04/07/2019 às 15h22min - Atualizada em 04/07/2019 às 15h22min

​Cuidados ao empinar pipas no mês das férias escolares

Segundo o corpo de bombeiros os acidentes com pipas lideram o número de ocorrências no mês de julho.

Kevin William - Jornal In Foco
Alex Rocha
As pipas colorem o céu, deixam o ambiente mais divertido e atraem centenas de crianças para as ruas. No período de férias escolares e durante o verão amazônico, a prática de soltar pipas aumenta, e com ela alguns cuidados devem ser tomados para evitar acidentes. A adoção de algumas medidas de segurança é possível se divertir sem colocar vidas em risco.
 
O primeiro vilão da brincadeira é o cerol, mistura de cola e vidro, que é passada na linha para disputar a pipa do outro. A prática embora pareça divertida, provoca inúmeros casos de morte por cortes da linha. O segundo vilão é a falta de atenção, porque no momento de empinar a pipa, as crianças costumam olhar para o alto, e, com isso, o risco de atropelamento, queda de lajes ou buracos.
 
Outro perigo está, na rede elétrica, pois o simples ato de tentar puxar uma pipa presa aos fios de alta tensão pode provocar uma violenta descarga elétrica, capaz de levar à morte. Além de gerar curto circuito e falta energia por várias horas.  
  
Segundo o corpo de bombeiros os acidentes com pipas lideram o número de ocorrências no mês de julho.
 
Para evitar os riscos de acidentes
 
- Não use linhas com fio de cobre ou cerol, pois só as de algodão são seguras. A maioria dos acidentes com cerol ocorre na região do pescoço, ao provocar graves hemorragias que em alguns casos podem provocar morte;
 
- Preste atenção a motocicletas e bicicletas, pois a linha, mesmo sem cerol, é perigosa para os condutores;
 
- Não solte pipas perto de fios ou antenas para evitar choques elétricos;
 
- Não solte pipas em dias de chuva ou relâmpagos;
 
- Não retire pipas presas em fios de transmissão de eletricidade ou árvores, nem faça pipas com papel laminado, pois o risco de choque e acidente é grande;
 
- Procure locais abertos como, parques, praças ou campos de futebol;
 
- O local mais indicado é um terreno plano, sem muitos obstáculos e, se for soltar pipa na rua, tome cuidado com ciclistas e motociclistas que podem ser atingidos pela linha;
 
O capitão do corpo de bombeiros, Renato Figueiredo, orienta. “É importante que os pais fiquem atentos aos filhos. Não deixem eles brincarem em locais inadequados. “ Disse.

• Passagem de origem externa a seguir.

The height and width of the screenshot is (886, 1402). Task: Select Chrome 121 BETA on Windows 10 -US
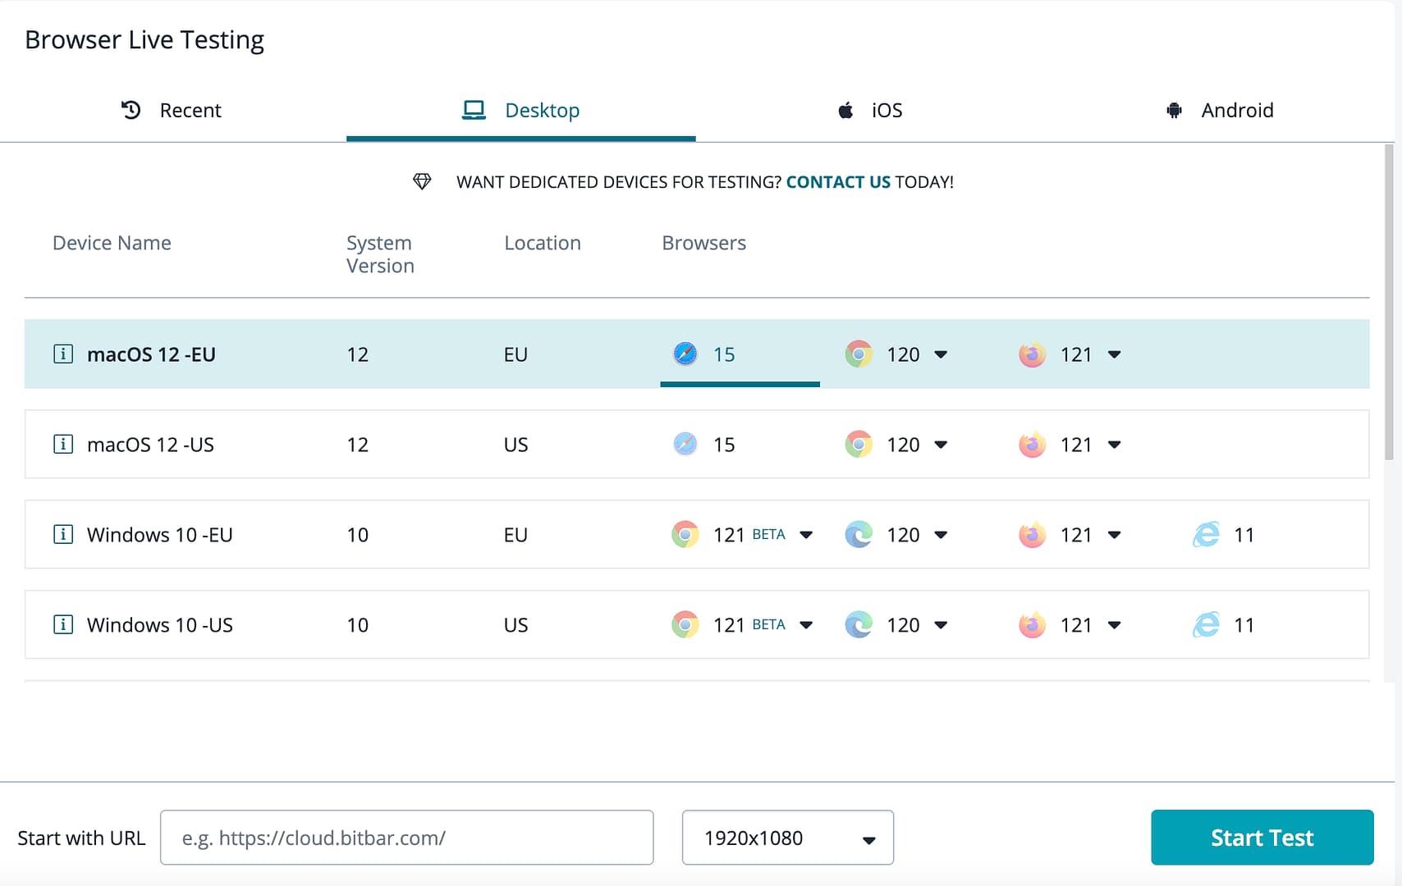(x=714, y=624)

Brincadeira preocupa moradores
 
Morador do bairro dos Maranhenses, em Canaã, Ronaldo Nogueira Costa, 44, conta que é só chegar essa época que a brincadeira movimenta a rua, onde mora. “É uma brincadeira saudável desde que tenha o mínimo de cuidado. Aqui na minha rua por exemplo, de vez em quando falta energia, por causa dessas pipas. ” disse. 
 
Francisco Liobério, mora no bairro, Santa Vitória, periferia do município e diz que a falta de um espaço adequado para a prática da brincadeira contribui para os acidentes com as pipas. “A criança não tem onde brincar, aí vão para as ruas, onde não deveriam estar. ” Comentou.

No ano passado, por exemplo, um garoto de apenas 11 anos, caiu dentro de um poço com aproximadamente 12 metros de profundida em uma área, localizada no bairro Parakanã, em Canaã dos Carajás, sudeste do estado. Por sorte, o menino foi resgato com ferimentos leves.